**What you are asked to do**
What you write should be an exact repeat of the lines from the one with "You are a computer-use" through the final line below, minus the pictures.

**Data shown**
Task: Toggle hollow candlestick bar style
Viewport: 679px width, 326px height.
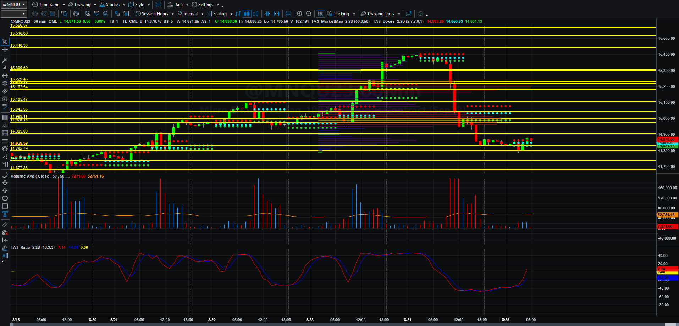Action: pyautogui.click(x=255, y=13)
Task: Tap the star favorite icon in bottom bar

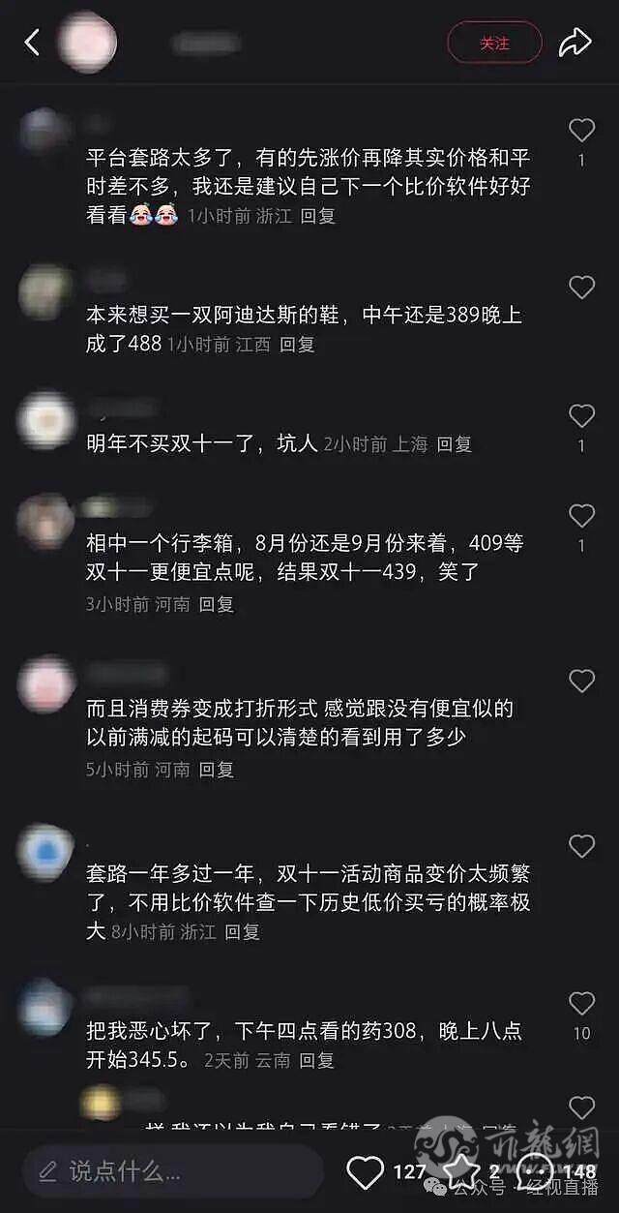Action: 462,1172
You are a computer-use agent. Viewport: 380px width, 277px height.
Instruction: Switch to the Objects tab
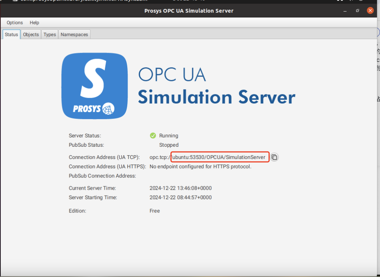[x=30, y=34]
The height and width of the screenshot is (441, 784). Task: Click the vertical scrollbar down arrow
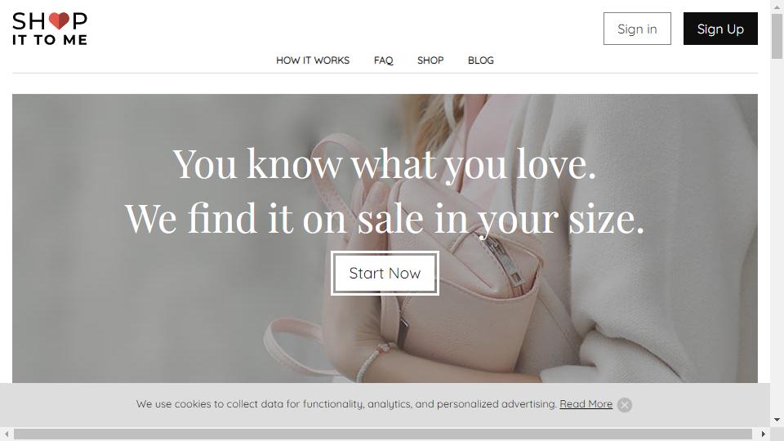tap(777, 420)
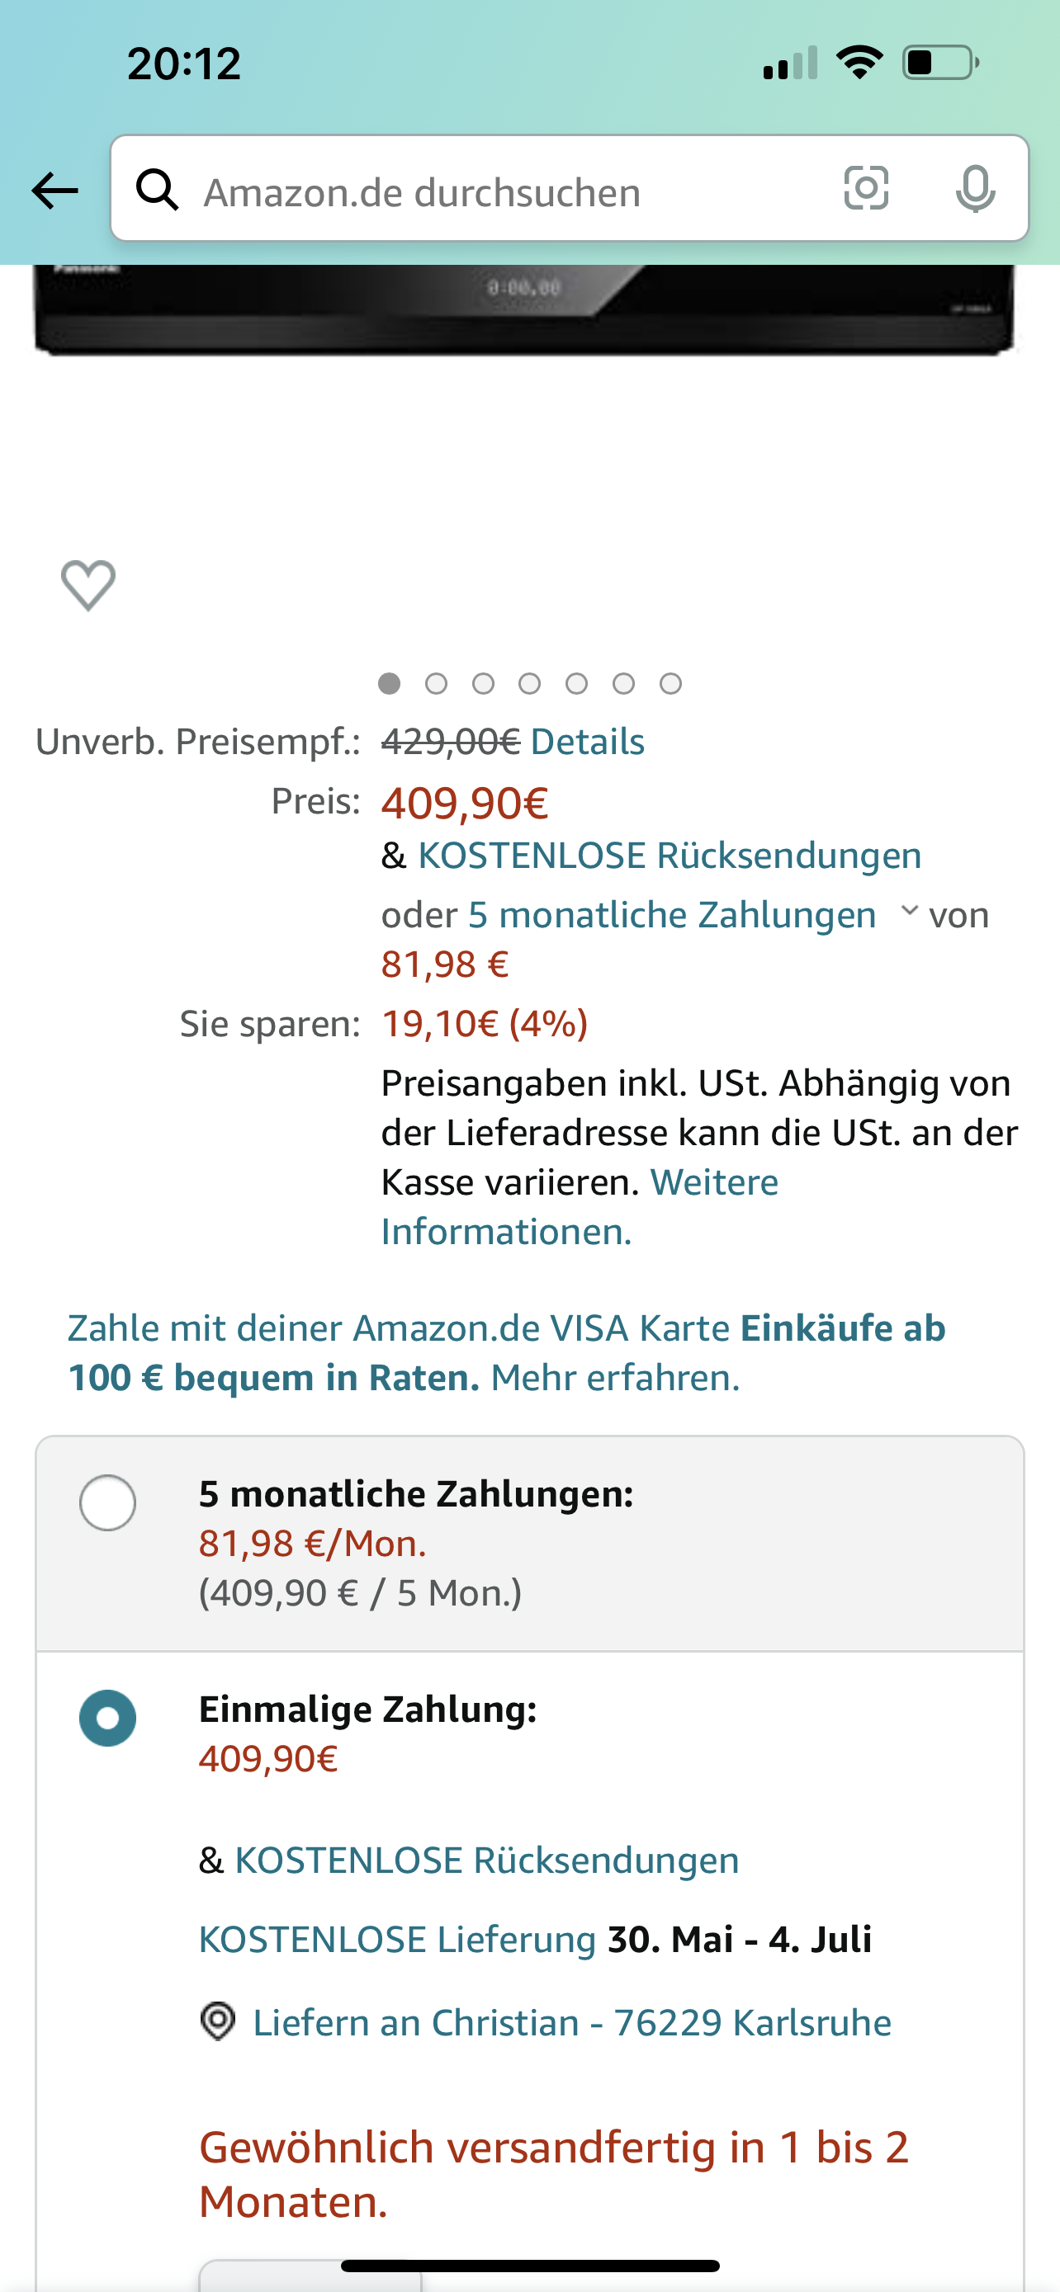
Task: Select 5 monatliche Zahlungen radio option
Action: [108, 1503]
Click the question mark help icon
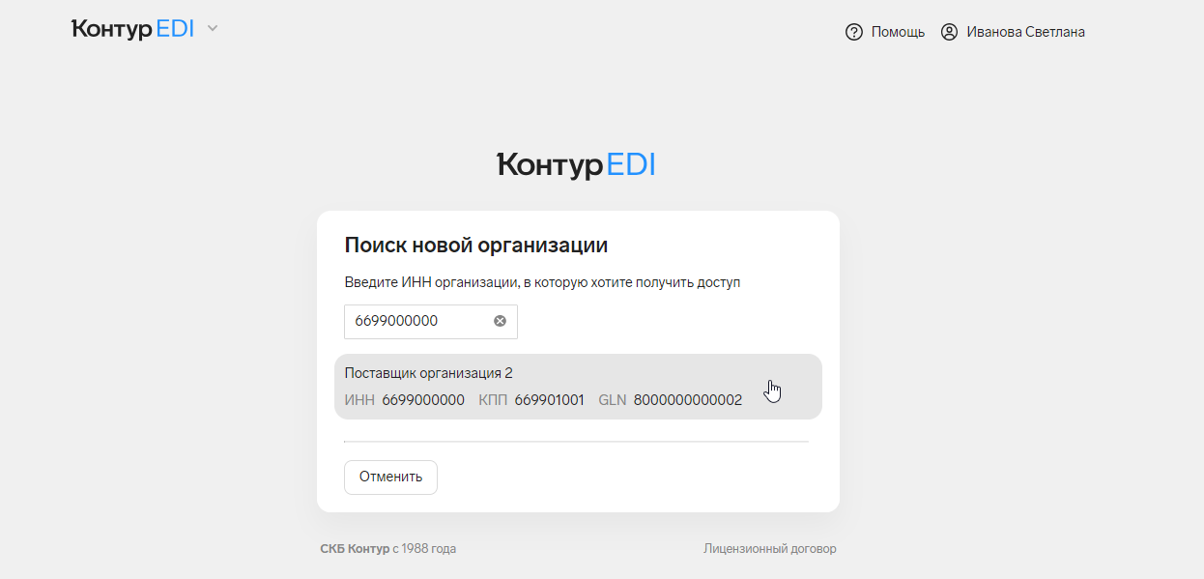This screenshot has width=1204, height=579. coord(853,32)
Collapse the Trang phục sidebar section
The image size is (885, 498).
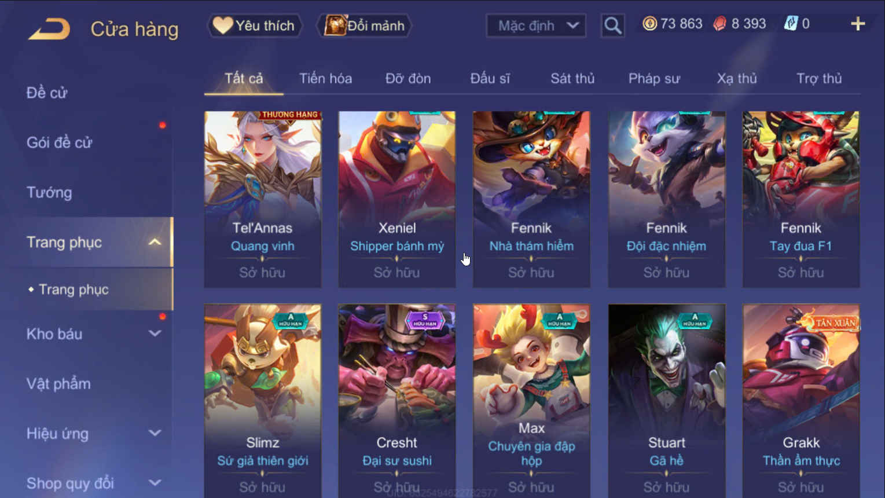point(155,242)
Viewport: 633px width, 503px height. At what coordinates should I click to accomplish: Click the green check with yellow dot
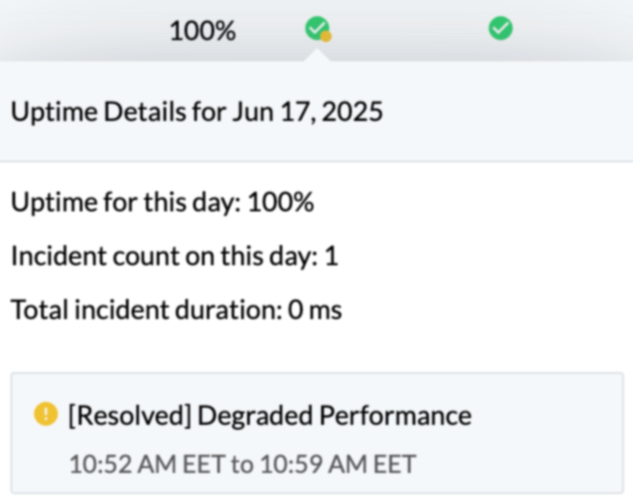pos(317,30)
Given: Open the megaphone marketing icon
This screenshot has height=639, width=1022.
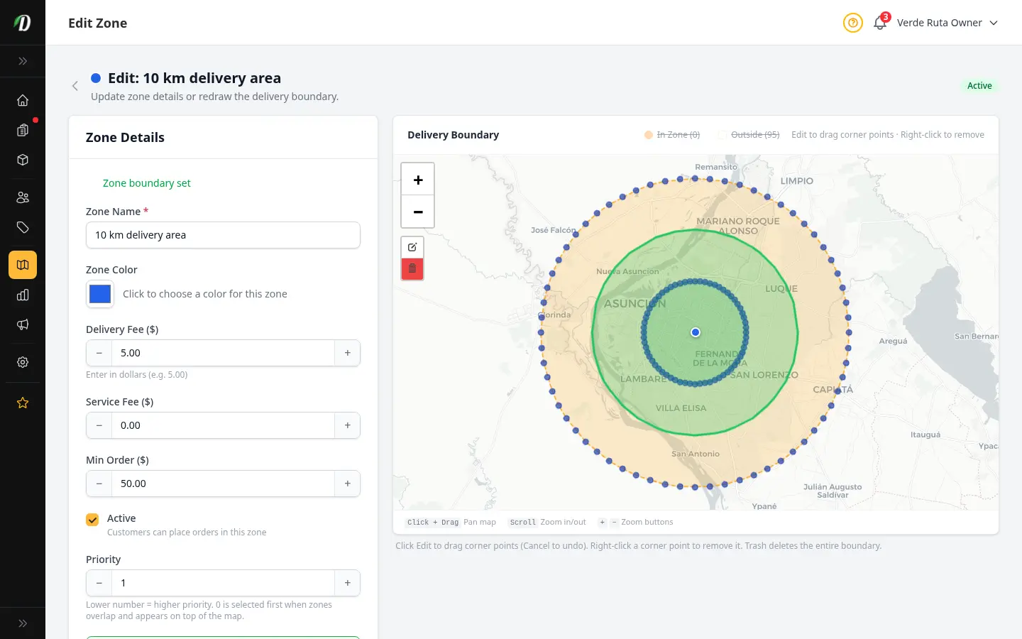Looking at the screenshot, I should pyautogui.click(x=23, y=324).
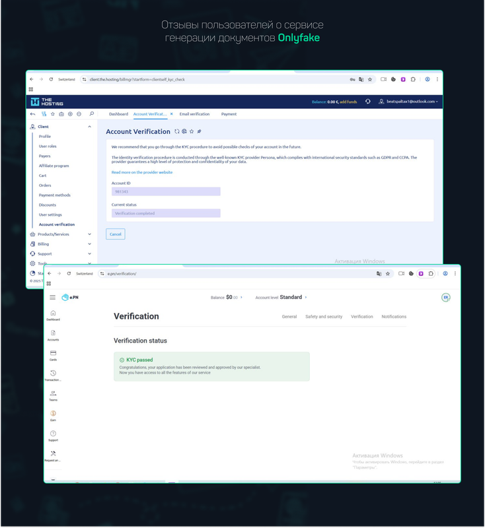Expand the Billing sidebar section
Viewport: 485px width, 528px height.
click(x=89, y=244)
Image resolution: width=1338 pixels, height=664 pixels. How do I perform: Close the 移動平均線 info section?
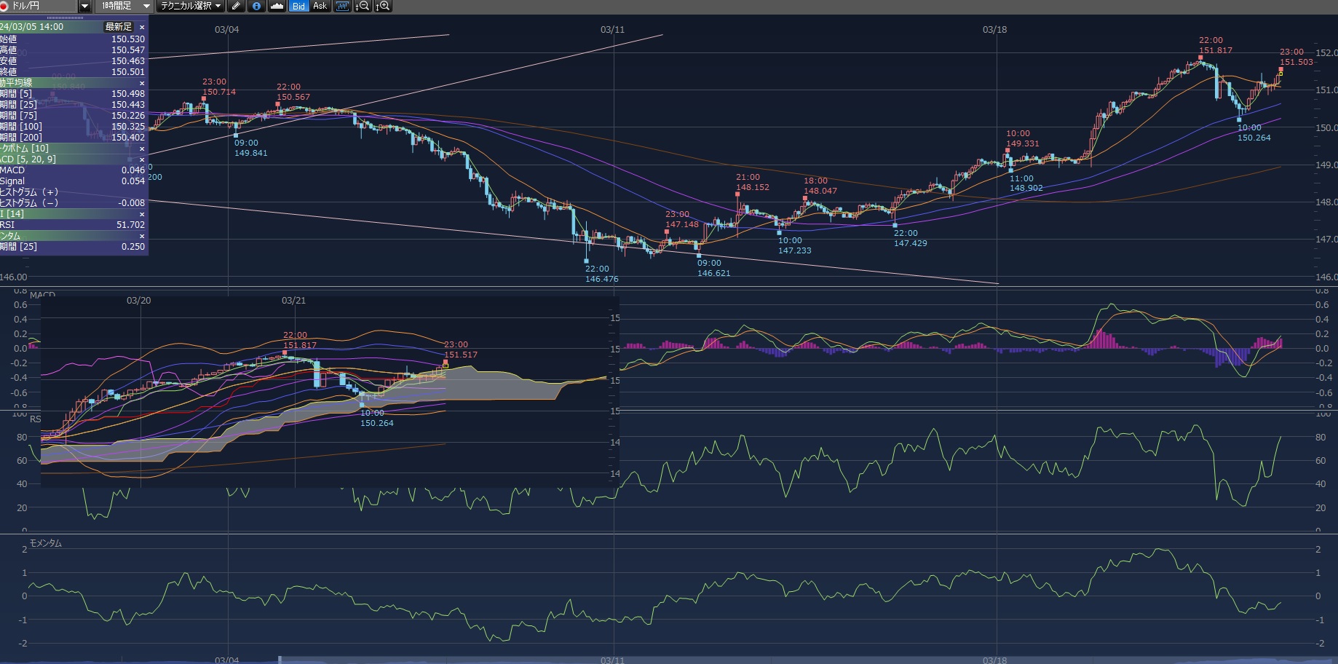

**Response to the exercise**
You are a computer-use agent. Viewport: 380px width, 277px height.
Instruction: Switch to the Objects tab
[x=30, y=34]
The height and width of the screenshot is (441, 784). Task: Click the vertical scrollbar down arrow
tap(777, 420)
Task: Select 5 monatliche Zahlungen radio option
Action: [108, 1503]
Click the question mark help icon
This screenshot has width=1204, height=579. coord(853,32)
Collapse the Trang phục sidebar section
The image size is (885, 498).
point(155,242)
Viewport: 633px width, 503px height. At what coordinates should I click to accomplish: Click the green check with yellow dot
pos(317,30)
Given: Open the megaphone marketing icon
This screenshot has height=639, width=1022.
Looking at the screenshot, I should pyautogui.click(x=23, y=324).
Expand the Billing sidebar section
Viewport: 485px width, 528px height.
click(x=89, y=244)
Image resolution: width=1338 pixels, height=664 pixels. How do I perform: Close the 移動平均線 info section?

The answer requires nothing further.